The stretch from the line with "Expand the Authentication Type dropdown" through the line with "Viewport: 1238px width, 697px height." in the records below: write it out exactly, and nothing else.

[Stored dataset items]
*** Begin section ***
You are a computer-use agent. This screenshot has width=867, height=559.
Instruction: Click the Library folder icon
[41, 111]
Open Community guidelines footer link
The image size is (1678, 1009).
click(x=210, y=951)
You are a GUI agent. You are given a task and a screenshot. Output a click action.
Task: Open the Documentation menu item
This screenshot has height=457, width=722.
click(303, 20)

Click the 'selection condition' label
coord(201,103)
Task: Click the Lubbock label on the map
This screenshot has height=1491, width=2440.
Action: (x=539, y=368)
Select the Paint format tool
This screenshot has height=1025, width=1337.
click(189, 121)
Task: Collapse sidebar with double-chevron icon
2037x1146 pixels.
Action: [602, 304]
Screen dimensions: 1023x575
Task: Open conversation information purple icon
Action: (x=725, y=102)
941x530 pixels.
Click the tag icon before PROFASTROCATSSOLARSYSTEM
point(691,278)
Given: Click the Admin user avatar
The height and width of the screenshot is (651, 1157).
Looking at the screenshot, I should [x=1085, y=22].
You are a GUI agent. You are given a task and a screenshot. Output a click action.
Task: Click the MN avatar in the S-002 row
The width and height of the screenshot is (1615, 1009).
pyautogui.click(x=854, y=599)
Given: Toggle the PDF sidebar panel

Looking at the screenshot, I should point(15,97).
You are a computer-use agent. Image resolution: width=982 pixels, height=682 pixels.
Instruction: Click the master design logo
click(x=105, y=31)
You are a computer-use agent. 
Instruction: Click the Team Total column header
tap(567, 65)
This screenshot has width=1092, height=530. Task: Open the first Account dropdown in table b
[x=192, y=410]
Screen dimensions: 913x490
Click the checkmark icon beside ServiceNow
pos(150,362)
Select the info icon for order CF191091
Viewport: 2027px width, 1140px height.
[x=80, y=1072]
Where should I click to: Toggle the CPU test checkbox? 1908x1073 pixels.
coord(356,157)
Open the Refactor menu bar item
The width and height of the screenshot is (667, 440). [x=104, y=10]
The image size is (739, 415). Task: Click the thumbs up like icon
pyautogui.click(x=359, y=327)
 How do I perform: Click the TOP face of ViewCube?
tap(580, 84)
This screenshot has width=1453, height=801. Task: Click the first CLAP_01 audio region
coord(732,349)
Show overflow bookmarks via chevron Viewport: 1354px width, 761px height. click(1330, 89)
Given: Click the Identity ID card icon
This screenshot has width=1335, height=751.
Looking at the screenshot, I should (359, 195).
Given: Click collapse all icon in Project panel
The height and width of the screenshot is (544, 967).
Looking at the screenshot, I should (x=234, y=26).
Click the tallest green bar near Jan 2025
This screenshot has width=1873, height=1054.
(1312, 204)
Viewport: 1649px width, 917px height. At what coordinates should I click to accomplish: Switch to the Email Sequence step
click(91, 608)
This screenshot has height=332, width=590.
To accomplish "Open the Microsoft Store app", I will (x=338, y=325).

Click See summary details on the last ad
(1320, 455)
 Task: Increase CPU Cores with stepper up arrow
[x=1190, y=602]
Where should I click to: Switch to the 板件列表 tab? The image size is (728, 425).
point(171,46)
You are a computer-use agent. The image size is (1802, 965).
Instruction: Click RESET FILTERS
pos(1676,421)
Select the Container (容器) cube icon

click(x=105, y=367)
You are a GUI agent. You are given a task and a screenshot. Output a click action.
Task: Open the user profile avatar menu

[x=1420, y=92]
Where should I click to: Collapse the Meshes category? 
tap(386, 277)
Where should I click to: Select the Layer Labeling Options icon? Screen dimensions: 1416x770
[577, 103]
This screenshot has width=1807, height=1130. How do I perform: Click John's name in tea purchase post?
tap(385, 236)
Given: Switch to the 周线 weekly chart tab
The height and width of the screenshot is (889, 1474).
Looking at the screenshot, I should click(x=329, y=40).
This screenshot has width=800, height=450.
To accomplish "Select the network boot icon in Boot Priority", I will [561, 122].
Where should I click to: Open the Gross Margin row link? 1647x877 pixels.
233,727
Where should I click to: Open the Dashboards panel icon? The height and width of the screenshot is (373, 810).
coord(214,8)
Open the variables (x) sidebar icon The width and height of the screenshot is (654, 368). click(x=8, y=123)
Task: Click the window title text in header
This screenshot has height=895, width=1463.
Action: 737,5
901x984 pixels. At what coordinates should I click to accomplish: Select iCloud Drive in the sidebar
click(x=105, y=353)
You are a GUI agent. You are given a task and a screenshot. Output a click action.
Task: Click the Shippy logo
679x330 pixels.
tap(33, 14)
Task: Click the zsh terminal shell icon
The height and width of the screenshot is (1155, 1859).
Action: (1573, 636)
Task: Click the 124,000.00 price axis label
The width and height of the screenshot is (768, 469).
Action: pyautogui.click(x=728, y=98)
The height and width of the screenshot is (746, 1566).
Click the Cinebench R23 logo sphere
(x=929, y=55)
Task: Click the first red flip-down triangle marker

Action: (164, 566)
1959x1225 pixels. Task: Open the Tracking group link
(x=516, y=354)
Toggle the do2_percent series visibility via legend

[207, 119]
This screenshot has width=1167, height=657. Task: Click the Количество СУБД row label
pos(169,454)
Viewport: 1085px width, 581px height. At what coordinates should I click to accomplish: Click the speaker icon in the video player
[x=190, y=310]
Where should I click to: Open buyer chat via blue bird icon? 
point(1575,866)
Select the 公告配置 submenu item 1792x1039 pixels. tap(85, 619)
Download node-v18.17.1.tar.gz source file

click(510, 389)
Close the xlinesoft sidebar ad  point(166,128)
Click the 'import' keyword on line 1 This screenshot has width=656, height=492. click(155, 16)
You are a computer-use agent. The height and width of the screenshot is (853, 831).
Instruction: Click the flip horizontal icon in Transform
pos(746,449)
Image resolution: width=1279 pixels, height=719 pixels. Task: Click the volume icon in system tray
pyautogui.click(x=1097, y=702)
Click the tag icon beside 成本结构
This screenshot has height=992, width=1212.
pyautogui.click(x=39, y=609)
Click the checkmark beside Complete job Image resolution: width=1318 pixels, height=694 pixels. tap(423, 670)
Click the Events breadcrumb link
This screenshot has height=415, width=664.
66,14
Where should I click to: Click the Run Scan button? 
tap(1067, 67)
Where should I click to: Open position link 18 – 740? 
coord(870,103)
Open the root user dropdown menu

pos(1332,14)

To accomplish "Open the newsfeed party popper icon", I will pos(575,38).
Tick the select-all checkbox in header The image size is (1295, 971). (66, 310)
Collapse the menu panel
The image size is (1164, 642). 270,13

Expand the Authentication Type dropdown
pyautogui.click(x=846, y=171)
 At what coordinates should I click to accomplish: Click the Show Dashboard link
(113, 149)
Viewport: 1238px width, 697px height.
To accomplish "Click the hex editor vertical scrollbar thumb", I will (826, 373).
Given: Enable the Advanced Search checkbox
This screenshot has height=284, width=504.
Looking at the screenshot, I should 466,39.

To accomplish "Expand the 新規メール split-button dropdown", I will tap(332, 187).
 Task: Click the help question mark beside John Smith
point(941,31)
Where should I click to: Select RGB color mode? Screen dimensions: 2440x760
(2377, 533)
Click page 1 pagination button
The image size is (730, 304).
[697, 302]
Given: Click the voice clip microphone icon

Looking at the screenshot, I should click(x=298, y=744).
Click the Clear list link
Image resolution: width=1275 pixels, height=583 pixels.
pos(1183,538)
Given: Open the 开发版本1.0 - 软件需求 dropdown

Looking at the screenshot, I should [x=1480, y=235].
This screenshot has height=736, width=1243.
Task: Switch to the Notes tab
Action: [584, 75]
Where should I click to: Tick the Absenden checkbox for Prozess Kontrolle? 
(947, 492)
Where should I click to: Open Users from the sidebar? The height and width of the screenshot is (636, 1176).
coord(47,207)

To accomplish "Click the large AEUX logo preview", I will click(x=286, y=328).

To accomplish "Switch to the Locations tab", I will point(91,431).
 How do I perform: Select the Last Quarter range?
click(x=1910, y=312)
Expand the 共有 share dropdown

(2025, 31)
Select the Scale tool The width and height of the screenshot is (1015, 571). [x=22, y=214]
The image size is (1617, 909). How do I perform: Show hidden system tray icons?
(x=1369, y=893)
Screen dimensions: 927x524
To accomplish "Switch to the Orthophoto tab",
*** End section ***
* [Problem solution]
Expand the Authentication Type dropdown
pyautogui.click(x=846, y=171)
 At what coordinates should I click to accomplish: Click the Show Dashboard link
(113, 149)
Viewport: 1238px width, 697px height.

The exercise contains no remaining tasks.